Container Apps: Profiling Python applications for performance issues
This post will cover using troubleshooting tools to help profile performance issues on Container Apps with Python applications.
Overview
Sometimes, applications may encounter issues due to poor performance - either high CPU usage, high memory (or out of memory), generally slow performance due to code execution logic, or others.
In these scenarios, if it’s been determined this is likely an application problem, you can use troubleshooting tooling to profile or take dumps of the application.
This post will explain how to view or download profile/dump files - and show a few libraries that can be used to help with CPU and/or memory profiling/dumps.
Note, that this post does not cover any specific web framework or web library in terms of Python Web-based applications. The packages discussed in this post are in terms of generalized usage.
Important Prerequisites
Some important prerequisites is to be able to:
- Being able to connect to the container through the Console blade or use the
az containerapp exec
command. See console documentation here - Able to download files from the container
There is no out-of-the-box method to profile/generate a dump for an application container on Container Apps. To understand if there is application slowness, either due to high CPU, high memory, dependency problems, or other reasons - a profiler typically specific to the language/runtime you’re using should be used.
In the case of Python - most profilers are installed as packages and used through code. This should be validated and tested locally to ensure this works before testing on Container Apps.
Console access
You can use either the Azure CLI or the portal for console access. Below is what portal access would look like:
These commands for capturing profiles and dumps require access to a terminal - so console access is required.
Download files from the container
You’ll need a way to download files from the container. By default, there is no way to get files generated at runtime by a container in Container Apps without some additional configuration.
The most simplistic way is to mount a volume from an Azure File Share with an Azure Storage Account.
For a quickstart on how to add a volume, follow Use storage mounts in Azure Container Apps
NOTE: It is advised to add this mount before testing or generating files. If you do this after testing (and in single revision mode, for instance) then a new pod will be created and previous files would be lost.
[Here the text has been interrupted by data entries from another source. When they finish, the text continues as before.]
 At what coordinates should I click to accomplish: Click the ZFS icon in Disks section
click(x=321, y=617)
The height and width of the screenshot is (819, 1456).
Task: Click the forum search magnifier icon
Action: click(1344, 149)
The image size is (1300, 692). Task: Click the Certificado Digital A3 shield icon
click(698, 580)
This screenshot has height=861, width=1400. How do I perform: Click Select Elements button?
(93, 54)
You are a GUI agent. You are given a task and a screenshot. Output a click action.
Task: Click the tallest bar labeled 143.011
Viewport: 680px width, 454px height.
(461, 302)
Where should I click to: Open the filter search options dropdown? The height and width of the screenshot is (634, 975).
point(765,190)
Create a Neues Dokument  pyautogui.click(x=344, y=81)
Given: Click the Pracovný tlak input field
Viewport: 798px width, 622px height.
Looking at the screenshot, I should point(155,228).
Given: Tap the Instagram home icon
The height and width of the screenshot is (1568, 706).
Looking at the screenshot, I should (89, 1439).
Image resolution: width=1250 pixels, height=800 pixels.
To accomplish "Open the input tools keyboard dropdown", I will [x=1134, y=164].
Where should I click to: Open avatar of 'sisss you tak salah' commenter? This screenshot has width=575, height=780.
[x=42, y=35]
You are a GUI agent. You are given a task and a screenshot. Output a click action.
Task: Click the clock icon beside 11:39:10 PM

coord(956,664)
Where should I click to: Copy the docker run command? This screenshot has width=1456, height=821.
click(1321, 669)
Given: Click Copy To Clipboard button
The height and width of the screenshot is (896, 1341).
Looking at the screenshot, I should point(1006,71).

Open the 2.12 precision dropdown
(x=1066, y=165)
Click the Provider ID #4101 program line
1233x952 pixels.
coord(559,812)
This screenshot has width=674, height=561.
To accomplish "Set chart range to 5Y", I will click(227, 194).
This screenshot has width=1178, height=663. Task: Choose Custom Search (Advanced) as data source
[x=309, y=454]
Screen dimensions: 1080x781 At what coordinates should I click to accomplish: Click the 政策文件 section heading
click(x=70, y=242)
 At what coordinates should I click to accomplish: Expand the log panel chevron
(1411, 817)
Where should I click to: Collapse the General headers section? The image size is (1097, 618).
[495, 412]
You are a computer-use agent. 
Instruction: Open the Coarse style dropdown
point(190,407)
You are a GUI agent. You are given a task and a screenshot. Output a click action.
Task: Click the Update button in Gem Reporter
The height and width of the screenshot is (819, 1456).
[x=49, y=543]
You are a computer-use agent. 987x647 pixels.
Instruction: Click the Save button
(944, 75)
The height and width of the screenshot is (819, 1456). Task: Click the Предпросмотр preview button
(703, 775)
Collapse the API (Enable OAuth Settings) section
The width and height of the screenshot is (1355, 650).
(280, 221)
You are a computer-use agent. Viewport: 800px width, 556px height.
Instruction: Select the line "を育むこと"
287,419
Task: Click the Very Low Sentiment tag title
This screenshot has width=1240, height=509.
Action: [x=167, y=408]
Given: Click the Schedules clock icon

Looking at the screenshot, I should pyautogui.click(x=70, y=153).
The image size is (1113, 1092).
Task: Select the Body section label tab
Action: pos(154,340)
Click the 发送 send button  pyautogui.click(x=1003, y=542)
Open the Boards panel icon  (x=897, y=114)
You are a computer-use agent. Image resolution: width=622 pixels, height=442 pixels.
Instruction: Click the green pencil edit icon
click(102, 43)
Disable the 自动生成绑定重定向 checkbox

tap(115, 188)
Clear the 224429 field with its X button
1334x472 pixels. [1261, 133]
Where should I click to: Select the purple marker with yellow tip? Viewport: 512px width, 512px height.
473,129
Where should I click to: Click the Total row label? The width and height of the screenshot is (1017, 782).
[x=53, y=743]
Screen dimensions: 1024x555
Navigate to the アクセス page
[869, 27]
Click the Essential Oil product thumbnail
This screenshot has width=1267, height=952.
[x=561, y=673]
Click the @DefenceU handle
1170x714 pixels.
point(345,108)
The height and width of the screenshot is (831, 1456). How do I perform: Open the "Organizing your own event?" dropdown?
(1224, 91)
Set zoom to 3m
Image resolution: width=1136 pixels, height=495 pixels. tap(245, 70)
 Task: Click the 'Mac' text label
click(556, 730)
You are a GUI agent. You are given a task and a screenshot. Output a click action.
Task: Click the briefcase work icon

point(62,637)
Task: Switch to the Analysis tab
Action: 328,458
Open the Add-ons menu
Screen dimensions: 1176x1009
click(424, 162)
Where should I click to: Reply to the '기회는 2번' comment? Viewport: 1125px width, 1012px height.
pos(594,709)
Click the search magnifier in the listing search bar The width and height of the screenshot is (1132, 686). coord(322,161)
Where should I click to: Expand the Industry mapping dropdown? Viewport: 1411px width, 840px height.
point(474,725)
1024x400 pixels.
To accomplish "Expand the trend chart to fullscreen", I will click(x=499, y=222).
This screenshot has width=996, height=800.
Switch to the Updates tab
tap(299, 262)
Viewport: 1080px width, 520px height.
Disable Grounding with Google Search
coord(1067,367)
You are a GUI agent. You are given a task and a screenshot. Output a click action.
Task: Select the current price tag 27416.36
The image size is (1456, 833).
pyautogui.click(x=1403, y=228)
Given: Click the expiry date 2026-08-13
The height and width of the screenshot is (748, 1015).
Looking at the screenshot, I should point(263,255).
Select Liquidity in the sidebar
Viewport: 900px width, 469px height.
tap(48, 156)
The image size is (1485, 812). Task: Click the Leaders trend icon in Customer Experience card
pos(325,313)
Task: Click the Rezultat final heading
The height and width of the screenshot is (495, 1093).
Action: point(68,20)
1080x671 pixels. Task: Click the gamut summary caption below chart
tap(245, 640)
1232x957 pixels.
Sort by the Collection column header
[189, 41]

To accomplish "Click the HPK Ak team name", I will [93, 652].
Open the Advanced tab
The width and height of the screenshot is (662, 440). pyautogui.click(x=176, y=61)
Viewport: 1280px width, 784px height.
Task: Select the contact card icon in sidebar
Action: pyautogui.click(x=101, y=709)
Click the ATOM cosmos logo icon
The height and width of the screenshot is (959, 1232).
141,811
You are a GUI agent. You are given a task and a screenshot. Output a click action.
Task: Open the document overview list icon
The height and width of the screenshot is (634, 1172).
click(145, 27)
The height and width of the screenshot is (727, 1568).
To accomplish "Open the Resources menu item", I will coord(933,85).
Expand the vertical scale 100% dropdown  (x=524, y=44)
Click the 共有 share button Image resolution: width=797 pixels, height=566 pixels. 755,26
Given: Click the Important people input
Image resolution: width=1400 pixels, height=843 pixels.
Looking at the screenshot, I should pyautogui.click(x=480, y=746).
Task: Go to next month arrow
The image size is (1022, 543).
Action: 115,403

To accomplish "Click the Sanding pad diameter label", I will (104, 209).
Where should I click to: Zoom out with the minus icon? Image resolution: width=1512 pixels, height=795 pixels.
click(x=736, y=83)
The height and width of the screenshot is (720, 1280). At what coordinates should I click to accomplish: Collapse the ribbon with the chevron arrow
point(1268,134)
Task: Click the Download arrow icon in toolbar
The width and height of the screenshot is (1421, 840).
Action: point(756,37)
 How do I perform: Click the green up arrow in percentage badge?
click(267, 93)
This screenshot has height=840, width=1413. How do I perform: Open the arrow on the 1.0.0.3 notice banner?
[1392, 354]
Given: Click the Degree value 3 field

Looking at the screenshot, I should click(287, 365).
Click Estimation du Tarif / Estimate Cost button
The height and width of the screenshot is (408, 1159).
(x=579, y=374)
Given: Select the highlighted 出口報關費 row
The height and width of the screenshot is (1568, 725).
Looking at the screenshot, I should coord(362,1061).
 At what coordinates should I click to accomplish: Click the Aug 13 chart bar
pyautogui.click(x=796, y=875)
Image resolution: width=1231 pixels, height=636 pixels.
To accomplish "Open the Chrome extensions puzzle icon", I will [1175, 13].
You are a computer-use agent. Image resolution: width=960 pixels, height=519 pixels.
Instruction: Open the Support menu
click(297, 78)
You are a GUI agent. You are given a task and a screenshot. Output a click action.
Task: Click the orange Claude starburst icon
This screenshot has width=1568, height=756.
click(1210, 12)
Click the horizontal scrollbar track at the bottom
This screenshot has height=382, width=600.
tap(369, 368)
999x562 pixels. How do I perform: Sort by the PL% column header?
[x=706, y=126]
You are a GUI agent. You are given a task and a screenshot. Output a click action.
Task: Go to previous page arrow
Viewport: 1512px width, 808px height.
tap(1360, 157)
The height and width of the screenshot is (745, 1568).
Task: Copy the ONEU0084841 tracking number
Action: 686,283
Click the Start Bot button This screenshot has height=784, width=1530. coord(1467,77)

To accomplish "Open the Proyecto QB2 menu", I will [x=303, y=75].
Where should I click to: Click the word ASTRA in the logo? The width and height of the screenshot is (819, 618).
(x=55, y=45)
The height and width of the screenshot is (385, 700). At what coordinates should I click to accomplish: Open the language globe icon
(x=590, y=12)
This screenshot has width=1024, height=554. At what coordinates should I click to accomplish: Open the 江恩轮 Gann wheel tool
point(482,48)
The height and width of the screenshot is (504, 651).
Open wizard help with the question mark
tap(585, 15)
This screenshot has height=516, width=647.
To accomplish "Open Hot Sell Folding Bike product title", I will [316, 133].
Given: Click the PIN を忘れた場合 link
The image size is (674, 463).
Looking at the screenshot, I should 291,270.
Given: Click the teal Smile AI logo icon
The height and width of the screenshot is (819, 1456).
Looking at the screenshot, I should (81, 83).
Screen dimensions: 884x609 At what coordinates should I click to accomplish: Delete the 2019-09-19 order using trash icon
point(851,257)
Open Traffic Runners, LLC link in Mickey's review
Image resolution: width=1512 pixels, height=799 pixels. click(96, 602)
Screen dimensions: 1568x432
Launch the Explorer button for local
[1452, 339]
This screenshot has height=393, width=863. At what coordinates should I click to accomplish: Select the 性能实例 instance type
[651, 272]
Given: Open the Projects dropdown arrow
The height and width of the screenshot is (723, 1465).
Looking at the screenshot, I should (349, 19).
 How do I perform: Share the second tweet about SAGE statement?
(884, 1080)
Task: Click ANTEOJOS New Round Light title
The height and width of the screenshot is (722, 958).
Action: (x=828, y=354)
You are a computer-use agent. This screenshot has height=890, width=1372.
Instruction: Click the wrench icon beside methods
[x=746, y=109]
You can validate that the volume is mounted with the df -h
command:
Determining high CPU or memory
Diagnose and Solve problems
You can use the following detectors in the Diagnose and Solve Problems blade to diagnose these issues:
- Container App Memory Usage
- Container App CPU usage
Metrics blade
You can use the following metric breakdowns in the Metrics blade to diagnose these issues:
- CPU usage
- Memory Working Set Bytes
- Reserved Cores
- Total Reserved Cores
cgroupv2 change
See this GitHub issue - Mitigate Potential Memory Pressure Effects With cgroup v2 - With the change for cgroupv2 from cgroupv1 can introduce unexpected memory management issues for applications.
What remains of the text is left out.